Problem ▸ The entries below are to be copied exactly, with every picture left out.

Stored data:
------------

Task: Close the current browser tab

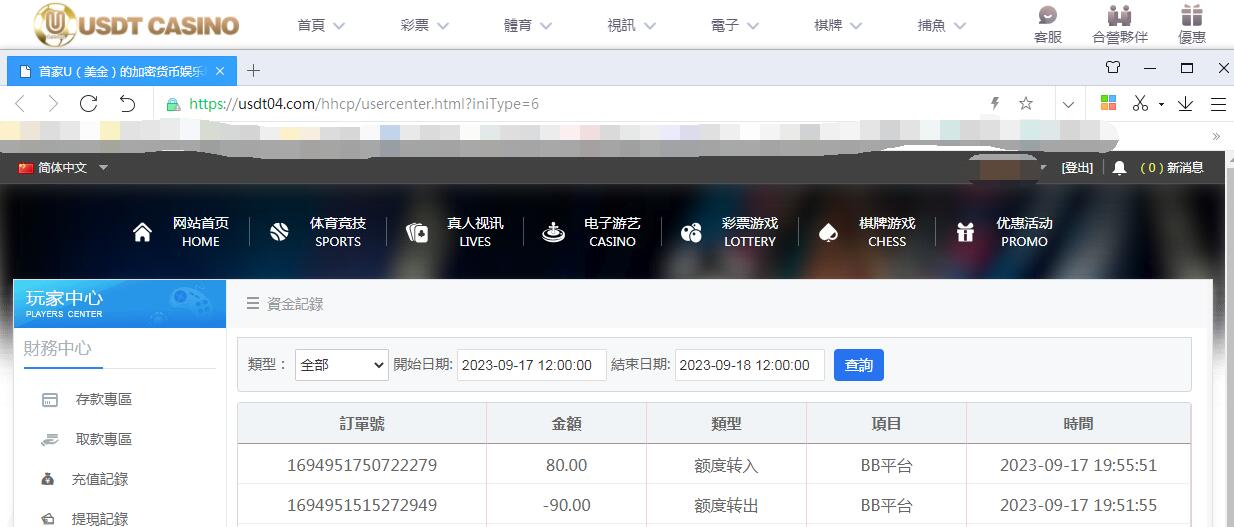Action: pos(220,71)
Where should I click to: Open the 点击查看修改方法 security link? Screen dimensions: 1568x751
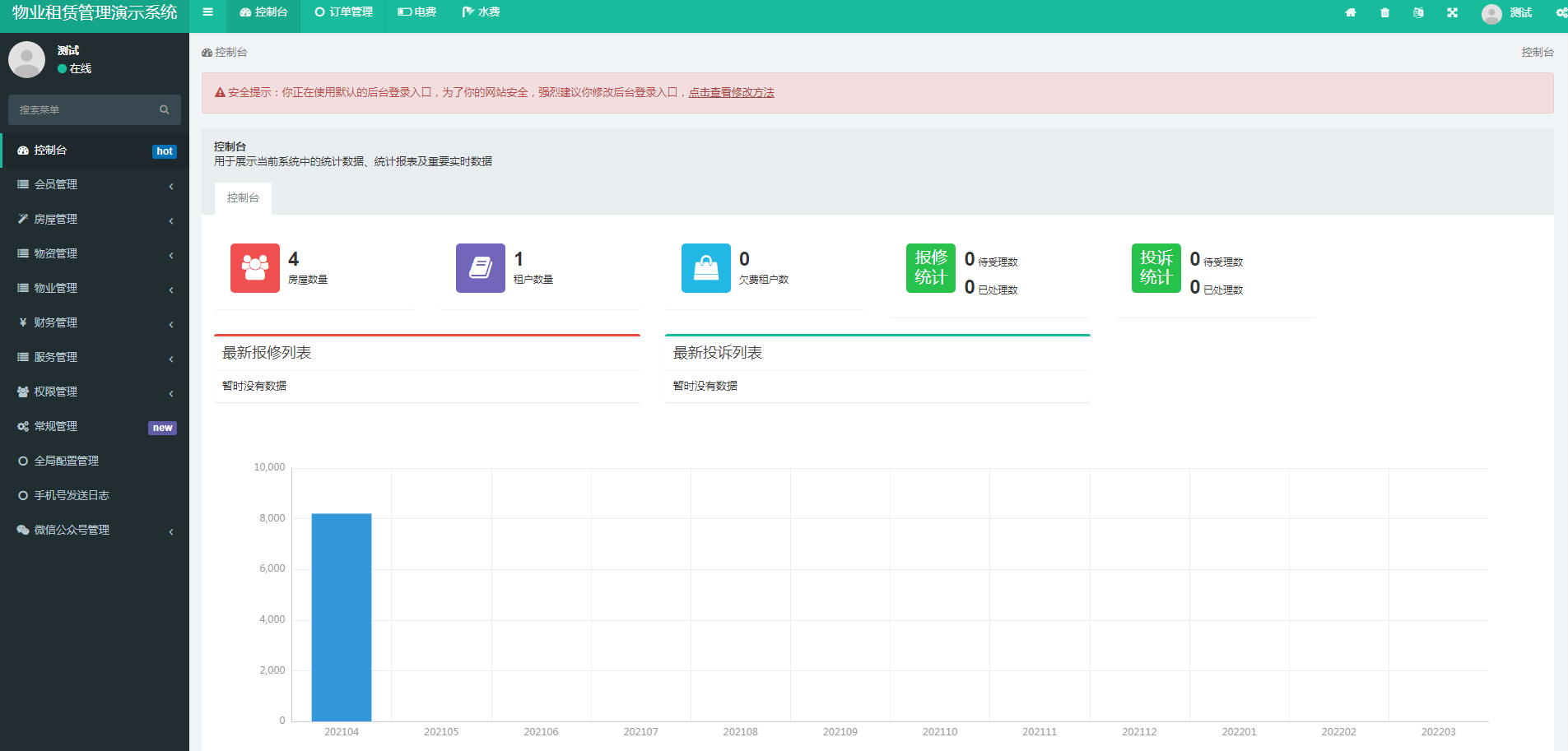coord(731,93)
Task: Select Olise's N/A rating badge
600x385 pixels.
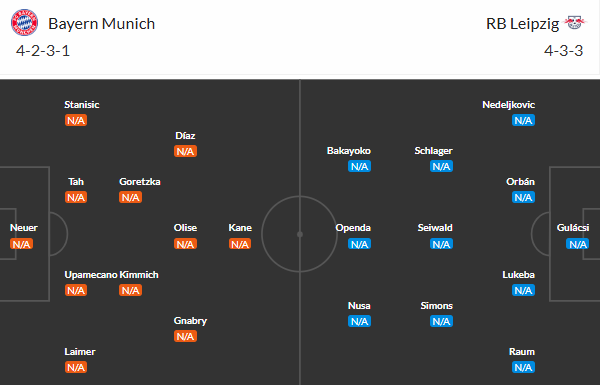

------------

Result of the exercise ▸
Task: Close the current browser tab

Action: pos(220,71)
Where should I click to: Open the 点击查看修改方法 security link? Screen dimensions: 1568x751
coord(731,93)
Task: Select Olise's N/A rating badge
600x385 pixels.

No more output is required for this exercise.